After enrolling in pre-requisite classes and tackling the MCAT, I was involved in a small research project with a large healthcare organization. My project focused specifically on the geriatric population and metrics in the EMR that might be useful for identifying patients at risk for readmission. Years before, I was in one of their busiest EDs, as they transitioned to a new EMR system. I was excited to get to work on a chart review study because of my work experience. However, once I started doing my chart review, and determined how to do the data collection, I was somewhat discouraged. Being just a research intern, my role did not allow me much access to the more complex features of system. Instead, one by one, I reviewed over 1,000 patient charts, looking for over a dozen metrics for our study such as the patient’s living situation and related fall-risk scores. I worked at a snail’s pace in comparison to what I was hoping to be able to accomplish had I had access to use more complex reporting capabilities.

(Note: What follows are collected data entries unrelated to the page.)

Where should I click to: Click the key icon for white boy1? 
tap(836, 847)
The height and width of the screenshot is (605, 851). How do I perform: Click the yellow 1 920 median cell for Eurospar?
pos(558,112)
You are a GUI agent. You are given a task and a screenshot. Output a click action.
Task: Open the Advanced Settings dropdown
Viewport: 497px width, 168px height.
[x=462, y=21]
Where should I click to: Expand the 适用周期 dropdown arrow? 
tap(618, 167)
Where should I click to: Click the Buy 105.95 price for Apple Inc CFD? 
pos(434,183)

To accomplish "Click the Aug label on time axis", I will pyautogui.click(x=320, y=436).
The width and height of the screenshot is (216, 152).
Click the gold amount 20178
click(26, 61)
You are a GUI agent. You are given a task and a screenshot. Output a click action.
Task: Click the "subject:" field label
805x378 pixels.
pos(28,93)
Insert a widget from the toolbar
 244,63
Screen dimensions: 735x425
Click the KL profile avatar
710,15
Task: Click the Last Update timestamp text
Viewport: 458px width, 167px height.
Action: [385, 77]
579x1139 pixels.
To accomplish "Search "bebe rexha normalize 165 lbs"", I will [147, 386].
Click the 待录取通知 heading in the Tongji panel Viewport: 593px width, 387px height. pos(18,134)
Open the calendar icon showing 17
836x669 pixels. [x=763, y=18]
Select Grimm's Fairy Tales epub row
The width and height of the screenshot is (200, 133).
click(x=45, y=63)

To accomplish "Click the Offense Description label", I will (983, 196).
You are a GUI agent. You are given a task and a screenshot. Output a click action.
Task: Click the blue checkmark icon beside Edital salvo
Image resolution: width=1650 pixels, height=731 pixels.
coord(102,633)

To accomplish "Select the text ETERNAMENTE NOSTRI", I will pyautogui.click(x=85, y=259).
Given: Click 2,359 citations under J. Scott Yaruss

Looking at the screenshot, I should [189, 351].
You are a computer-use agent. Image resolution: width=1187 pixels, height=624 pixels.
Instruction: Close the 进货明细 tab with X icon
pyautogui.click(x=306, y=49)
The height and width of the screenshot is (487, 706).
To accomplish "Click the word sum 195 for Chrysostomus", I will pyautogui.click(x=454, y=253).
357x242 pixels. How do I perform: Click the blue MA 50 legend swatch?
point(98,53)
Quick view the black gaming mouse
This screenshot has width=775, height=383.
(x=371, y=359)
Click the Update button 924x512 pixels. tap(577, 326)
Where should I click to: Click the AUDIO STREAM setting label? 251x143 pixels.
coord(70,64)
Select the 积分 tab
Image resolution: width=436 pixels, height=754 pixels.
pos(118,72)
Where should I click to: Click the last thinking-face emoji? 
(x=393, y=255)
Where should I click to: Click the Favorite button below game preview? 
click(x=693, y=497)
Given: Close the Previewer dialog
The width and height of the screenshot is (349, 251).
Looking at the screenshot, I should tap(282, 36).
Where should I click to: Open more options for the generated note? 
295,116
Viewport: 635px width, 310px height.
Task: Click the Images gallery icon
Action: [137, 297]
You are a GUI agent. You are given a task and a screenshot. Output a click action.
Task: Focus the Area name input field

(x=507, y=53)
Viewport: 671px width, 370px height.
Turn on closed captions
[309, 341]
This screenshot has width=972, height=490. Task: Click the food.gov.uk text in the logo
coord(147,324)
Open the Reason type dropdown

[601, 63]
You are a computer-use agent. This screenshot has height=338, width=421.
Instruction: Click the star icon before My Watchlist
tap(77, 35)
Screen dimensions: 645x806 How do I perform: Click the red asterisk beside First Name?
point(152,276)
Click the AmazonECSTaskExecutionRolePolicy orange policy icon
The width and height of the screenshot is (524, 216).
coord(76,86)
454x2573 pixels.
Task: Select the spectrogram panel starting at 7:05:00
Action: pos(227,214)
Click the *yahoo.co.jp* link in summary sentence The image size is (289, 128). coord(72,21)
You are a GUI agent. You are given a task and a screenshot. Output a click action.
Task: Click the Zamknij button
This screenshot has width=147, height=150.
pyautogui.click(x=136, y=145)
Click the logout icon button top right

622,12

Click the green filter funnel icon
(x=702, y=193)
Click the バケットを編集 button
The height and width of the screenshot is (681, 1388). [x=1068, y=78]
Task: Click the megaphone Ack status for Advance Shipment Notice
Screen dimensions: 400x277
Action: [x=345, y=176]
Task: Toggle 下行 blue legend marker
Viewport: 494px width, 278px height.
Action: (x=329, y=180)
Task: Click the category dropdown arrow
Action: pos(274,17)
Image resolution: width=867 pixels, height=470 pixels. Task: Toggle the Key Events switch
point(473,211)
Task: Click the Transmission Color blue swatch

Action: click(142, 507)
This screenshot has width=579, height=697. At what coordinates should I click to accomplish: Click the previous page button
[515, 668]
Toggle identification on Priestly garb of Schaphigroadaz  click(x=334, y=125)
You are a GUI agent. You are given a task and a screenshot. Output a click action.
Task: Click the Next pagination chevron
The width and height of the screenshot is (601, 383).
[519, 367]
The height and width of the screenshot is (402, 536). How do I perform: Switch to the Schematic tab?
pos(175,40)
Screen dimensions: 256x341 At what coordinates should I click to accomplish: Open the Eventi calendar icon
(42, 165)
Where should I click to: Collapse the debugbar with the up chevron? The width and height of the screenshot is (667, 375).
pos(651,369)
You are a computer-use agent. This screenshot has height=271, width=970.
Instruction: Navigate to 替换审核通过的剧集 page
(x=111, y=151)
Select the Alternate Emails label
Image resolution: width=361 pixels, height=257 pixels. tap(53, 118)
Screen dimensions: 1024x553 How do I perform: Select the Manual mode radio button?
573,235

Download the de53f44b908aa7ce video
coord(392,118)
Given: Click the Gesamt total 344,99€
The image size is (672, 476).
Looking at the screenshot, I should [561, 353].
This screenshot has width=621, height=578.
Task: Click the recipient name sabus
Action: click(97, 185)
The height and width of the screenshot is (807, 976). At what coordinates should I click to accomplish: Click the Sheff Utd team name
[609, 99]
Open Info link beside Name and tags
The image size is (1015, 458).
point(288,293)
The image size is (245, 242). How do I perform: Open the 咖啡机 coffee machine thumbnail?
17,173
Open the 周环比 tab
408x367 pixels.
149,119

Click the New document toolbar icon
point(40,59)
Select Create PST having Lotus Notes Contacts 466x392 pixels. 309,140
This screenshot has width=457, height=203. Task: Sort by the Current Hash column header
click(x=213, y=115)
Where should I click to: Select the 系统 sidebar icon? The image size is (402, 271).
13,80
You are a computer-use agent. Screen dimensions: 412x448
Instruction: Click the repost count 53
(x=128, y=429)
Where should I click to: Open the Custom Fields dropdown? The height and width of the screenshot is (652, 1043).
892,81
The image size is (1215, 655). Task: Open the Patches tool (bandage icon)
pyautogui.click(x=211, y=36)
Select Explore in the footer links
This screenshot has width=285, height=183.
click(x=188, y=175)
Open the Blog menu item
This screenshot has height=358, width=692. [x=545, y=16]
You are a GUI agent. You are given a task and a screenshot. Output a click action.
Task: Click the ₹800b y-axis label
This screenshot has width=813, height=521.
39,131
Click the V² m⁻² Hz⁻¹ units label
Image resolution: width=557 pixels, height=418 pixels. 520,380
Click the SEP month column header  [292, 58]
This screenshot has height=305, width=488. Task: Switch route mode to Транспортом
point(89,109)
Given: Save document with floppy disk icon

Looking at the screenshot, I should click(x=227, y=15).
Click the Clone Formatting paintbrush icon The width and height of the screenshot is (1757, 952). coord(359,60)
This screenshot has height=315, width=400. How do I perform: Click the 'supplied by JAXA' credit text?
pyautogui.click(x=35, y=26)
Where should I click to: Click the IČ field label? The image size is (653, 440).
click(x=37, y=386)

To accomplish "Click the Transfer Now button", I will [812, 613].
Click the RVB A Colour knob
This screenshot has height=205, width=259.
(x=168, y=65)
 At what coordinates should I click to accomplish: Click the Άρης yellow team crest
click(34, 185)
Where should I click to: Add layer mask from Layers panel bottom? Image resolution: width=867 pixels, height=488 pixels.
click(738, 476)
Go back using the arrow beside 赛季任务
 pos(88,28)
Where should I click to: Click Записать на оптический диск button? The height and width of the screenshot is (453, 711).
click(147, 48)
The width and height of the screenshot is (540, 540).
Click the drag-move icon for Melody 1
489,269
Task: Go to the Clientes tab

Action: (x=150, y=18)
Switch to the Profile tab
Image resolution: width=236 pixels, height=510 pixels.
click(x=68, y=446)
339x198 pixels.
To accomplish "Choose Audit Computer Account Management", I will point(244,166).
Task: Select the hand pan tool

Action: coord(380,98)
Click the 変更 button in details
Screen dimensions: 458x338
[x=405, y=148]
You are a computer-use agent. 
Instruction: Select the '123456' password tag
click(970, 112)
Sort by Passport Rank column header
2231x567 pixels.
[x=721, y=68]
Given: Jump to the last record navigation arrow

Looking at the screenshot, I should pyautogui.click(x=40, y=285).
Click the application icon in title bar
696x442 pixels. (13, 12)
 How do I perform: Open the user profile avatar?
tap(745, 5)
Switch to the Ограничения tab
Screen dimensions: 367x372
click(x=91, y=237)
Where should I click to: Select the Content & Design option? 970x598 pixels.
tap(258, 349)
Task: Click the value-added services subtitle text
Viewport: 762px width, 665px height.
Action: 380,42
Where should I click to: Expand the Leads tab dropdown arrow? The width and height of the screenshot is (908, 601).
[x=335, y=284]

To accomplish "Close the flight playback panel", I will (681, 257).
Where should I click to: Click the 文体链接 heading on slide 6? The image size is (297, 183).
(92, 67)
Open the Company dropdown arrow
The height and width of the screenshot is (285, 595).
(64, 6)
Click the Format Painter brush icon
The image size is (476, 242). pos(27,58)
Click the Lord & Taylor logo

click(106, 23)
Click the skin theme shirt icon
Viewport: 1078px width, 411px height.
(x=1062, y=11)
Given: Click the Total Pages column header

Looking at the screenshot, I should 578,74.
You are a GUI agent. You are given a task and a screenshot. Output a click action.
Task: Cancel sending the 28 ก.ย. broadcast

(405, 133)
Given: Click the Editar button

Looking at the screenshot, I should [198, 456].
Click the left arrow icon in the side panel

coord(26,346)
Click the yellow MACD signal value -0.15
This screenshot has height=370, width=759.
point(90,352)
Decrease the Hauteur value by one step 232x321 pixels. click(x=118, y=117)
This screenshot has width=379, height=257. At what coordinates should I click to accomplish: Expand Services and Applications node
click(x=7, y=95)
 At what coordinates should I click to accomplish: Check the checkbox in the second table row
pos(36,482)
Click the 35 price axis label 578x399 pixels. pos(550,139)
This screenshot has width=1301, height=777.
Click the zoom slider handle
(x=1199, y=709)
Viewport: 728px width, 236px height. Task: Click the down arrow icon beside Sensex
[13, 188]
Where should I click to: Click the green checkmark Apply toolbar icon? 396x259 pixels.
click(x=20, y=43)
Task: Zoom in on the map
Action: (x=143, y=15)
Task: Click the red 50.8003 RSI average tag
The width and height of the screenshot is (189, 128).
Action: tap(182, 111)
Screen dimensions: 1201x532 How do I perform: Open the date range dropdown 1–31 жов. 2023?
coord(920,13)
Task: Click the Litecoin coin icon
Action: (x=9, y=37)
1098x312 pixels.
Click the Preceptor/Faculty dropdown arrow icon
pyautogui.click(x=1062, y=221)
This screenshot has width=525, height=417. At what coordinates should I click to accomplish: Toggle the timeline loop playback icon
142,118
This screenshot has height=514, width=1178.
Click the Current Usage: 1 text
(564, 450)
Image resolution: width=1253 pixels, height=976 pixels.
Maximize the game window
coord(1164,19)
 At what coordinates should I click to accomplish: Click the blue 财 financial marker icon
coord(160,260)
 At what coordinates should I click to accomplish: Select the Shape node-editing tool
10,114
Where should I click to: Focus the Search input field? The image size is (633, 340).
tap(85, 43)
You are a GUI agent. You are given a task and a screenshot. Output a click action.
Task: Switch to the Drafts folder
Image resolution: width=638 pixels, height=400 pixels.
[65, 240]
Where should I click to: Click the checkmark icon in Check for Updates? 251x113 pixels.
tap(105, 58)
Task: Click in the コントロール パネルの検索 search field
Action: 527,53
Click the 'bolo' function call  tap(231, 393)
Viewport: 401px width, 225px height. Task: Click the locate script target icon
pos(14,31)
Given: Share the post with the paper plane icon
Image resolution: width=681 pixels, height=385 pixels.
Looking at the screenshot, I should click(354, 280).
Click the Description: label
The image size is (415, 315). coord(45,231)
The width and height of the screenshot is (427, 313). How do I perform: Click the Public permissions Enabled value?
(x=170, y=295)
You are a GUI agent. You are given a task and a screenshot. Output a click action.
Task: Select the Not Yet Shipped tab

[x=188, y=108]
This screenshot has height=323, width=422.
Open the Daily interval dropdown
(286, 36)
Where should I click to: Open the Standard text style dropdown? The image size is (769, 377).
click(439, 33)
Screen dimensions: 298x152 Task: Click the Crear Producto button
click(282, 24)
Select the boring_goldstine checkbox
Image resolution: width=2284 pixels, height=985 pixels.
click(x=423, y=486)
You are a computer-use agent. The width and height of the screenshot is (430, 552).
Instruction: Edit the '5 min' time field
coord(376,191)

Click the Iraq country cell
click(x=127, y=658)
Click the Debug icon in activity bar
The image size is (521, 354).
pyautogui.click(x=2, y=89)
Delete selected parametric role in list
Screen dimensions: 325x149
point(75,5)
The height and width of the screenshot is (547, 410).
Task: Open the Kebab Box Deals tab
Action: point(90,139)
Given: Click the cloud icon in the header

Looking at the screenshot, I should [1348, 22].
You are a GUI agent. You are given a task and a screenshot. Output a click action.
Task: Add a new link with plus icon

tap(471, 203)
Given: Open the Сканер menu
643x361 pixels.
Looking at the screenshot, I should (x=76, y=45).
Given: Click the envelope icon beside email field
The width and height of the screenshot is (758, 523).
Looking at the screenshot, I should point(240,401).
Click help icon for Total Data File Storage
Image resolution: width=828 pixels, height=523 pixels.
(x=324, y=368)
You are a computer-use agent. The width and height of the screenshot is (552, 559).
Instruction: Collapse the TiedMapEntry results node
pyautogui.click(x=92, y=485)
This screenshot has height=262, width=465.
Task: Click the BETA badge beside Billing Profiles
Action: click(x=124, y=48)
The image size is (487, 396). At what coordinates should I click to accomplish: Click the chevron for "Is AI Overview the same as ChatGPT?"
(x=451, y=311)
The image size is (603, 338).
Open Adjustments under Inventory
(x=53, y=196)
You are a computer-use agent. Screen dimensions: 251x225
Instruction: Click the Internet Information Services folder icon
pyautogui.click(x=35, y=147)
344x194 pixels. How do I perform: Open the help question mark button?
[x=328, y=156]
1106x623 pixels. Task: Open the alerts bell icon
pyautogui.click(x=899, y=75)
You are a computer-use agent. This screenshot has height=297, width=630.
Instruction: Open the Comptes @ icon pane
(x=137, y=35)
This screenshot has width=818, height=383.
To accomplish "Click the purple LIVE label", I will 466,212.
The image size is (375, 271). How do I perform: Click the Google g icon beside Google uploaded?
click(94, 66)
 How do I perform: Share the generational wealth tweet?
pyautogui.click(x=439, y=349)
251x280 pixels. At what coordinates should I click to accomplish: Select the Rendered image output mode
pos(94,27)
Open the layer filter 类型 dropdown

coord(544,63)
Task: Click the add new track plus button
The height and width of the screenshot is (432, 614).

Through this process, even though I have extensive knowledge of EMR systems, I actually found myself fumbling while trying to find data in the charts. After years of sitting beside frustrated ED clinicians, telling them how to easily find documentation, I was humbled by the fact that it was taking me multiple clicks and repeated scanning of the screen to find documentation that I previously thought would be easy to find. Sometimes information was missing and not gathered, or it seemed hidden in a block of text in a note. Through this experience, I realized that my initial idea of creating reports to extract this data may have been potentially misleading or confusing, or would have still involved additional manual review to fill in the gaps.

All in all, the experience of struggling with a system I considered familiar was an eye-opening lesson that I will keep in mind when I enter medical school this fall. I am eager to see how these systems will continue to revolutionize healthcare and how they will improve and change over my career. Perhaps one day, I will be in a position to leverage my understanding of EMRs and medical knowledge to improve ease of use and efficiency for my fellow physicians, other healthcare professionals, and patients. Until then, I anticipate that as I begin to shadow and do clinical rotations, I will be able to show my attendings and fellow medical students some tips and tricks as the “Epic guy”.


About David Leander

David headshotDavid was born in Daegu, South Korea, and was raised in St. Louis, Mo. He graduated from Northwestern University in 2010 with majors in in Materials Science, Economics, and Spanish with a minor in Global Health Studies. At Northwestern, David was a member of the varsity cheerleading team, an experience that later led to a short career as a member of a professional NBA cheer at stunt team for the Milwaukee Bucks. His varied undergraduate interests led him to research projects focusing on cancer therapeutics applications using gold nanoparticles and the linguistic barrier in prescription medication instructions for the Spanish-speaking community. After graduation, David worked as a Project Manager for 3 years at Epic Systems , an electronic medical records company based in Madison, Wis. Through his work in implementing these complex systems, David was able to see the various ways healthcare is delivered across the country. He is looking forward to his first year at the Geisel School of Medicine.

1. The contents of this blog post do not reflect in any way the opinion of Epic Systems.